Is this most likely the reason why the GPU isn't being fully utilized (no CuDNN/CUDA)? Does it have something to do with the dedicated GPU memory usage being a bottleneck? Or maybe something to do with the network architecture I'm using (number of parameters, etc.)? I've had trouble in the past with getting tensorflow-gpu running with CUDA (although I haven't tried in over 2 years so maybe it's easier with the latest versions) which is why I used this installation method.
Gpu not going into 3d clock install#
Note that this installation specifically DOESN'T install CuDNN or CUDA. I followed the installation steps on this website: Setting use_multiprocessing to True and increasing number of workers in model.fit (no effect). Increasing batch size from 20 to 10,000 (increases GPU usage from ~3-4% to ~6-7%, greatly decreases training time as expected).Ģ.

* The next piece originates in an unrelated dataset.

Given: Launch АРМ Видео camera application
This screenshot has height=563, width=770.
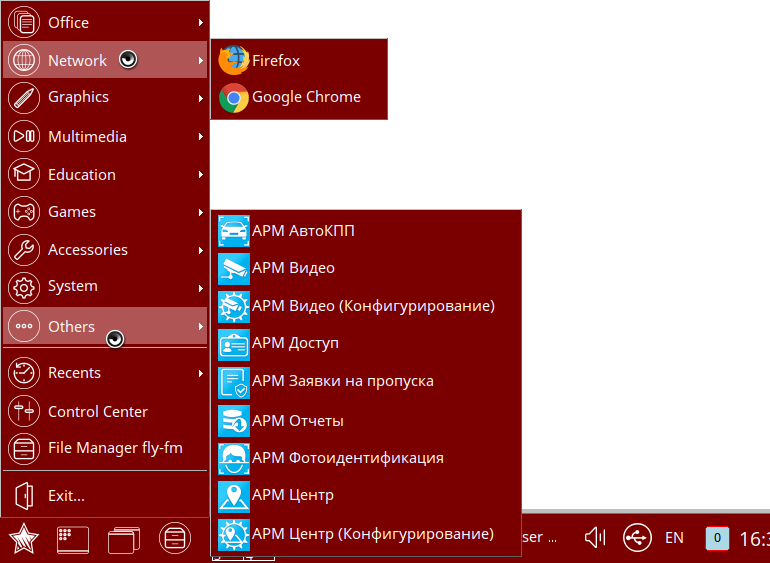Looking at the screenshot, I should click(x=293, y=268).
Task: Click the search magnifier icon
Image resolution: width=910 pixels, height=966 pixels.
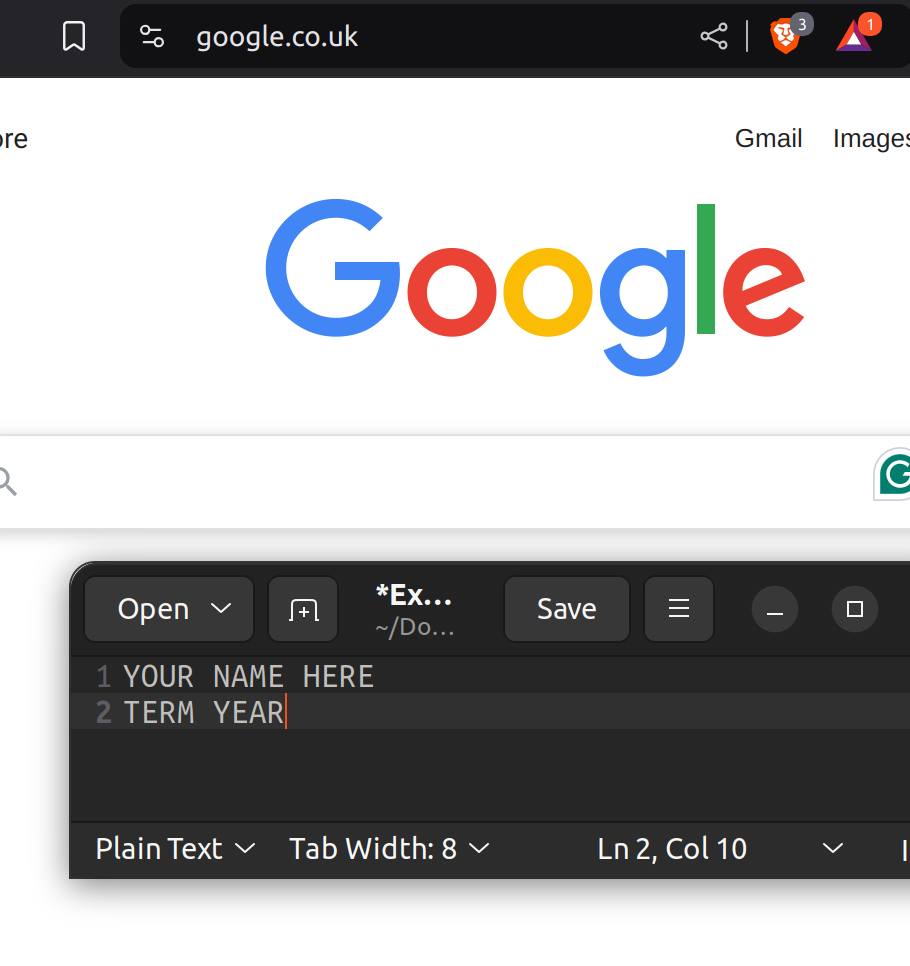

The model I'm running is a fully convolutional neural network (basically a U-Net architecture) with 566,290 trainable parameters. I'm training on a lot of data (~128GB) which is all loaded into the RAM (512GB). I don't have an ethernet connection and am connected to Wifi (don't think this effects anything but I'm not sure with Jupyter since it runs through the web broswers). Note that the CPU isn't being utilized and nothing else on the task manager suggests anything is being fully utilized. The output in the command terminal shows that the GPU is being utilized, however the script I'm running takes longer than I expect to train/test on the data and when I open the task manager it looks like the GPU utilization is very low.

I'm running my code through Jupyter (most recent Anaconda distribution). My computer has a Intel Xeon e5-2683 v4 CPU (2.1 GHz). I'm running a CNN with keras-gpu and tensorflow-gpu with a NVIDIA GeForce RTX 2080 Ti on Windows 10.